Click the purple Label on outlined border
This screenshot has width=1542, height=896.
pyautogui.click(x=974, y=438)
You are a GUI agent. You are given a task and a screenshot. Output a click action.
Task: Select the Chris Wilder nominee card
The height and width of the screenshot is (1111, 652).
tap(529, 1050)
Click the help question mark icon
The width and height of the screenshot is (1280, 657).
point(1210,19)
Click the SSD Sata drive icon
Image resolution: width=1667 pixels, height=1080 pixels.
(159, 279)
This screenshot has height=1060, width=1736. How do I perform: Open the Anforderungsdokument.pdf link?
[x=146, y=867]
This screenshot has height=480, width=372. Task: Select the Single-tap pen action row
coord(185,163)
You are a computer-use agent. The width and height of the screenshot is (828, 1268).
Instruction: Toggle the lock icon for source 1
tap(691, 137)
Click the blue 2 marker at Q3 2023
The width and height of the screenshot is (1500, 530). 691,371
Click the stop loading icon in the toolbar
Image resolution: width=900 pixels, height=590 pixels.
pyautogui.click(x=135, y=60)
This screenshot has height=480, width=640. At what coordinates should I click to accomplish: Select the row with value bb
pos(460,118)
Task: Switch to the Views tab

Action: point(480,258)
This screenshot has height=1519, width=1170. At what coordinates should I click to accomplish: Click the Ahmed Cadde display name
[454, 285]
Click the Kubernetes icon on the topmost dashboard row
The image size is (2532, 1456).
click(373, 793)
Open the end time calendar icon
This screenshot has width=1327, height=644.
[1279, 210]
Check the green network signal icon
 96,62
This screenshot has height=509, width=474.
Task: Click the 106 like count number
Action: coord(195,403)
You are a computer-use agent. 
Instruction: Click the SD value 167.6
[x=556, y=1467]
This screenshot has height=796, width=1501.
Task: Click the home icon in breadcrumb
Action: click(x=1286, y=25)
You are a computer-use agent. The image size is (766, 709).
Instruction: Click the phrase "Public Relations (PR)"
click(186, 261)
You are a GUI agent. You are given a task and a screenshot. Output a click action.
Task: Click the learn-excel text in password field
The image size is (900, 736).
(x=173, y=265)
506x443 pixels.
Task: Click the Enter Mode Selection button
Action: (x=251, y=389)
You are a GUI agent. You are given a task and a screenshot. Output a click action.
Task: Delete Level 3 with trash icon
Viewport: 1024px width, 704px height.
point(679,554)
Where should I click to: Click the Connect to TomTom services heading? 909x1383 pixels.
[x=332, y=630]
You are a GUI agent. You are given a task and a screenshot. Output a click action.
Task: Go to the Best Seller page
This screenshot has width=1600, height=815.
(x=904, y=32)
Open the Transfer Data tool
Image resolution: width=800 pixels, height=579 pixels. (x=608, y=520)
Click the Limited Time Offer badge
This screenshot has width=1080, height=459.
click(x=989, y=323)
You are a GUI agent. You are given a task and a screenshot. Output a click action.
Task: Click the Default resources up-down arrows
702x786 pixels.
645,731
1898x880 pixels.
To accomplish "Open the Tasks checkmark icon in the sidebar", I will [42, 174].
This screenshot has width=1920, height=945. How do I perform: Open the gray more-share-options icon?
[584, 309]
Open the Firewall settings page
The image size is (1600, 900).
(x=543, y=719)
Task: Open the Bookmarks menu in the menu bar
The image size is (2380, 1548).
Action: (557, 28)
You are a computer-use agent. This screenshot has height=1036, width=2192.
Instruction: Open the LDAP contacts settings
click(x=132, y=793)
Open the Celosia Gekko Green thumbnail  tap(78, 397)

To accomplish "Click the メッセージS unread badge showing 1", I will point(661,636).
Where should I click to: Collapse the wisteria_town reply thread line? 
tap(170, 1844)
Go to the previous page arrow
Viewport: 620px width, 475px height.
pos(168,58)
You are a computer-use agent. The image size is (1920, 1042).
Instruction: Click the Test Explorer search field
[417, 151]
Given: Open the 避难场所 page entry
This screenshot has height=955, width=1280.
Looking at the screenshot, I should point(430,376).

▸ Requirements
Tally the lines in the data above that contain the string "will", with case counting. Give only the number.

▸ Answer to the problem
2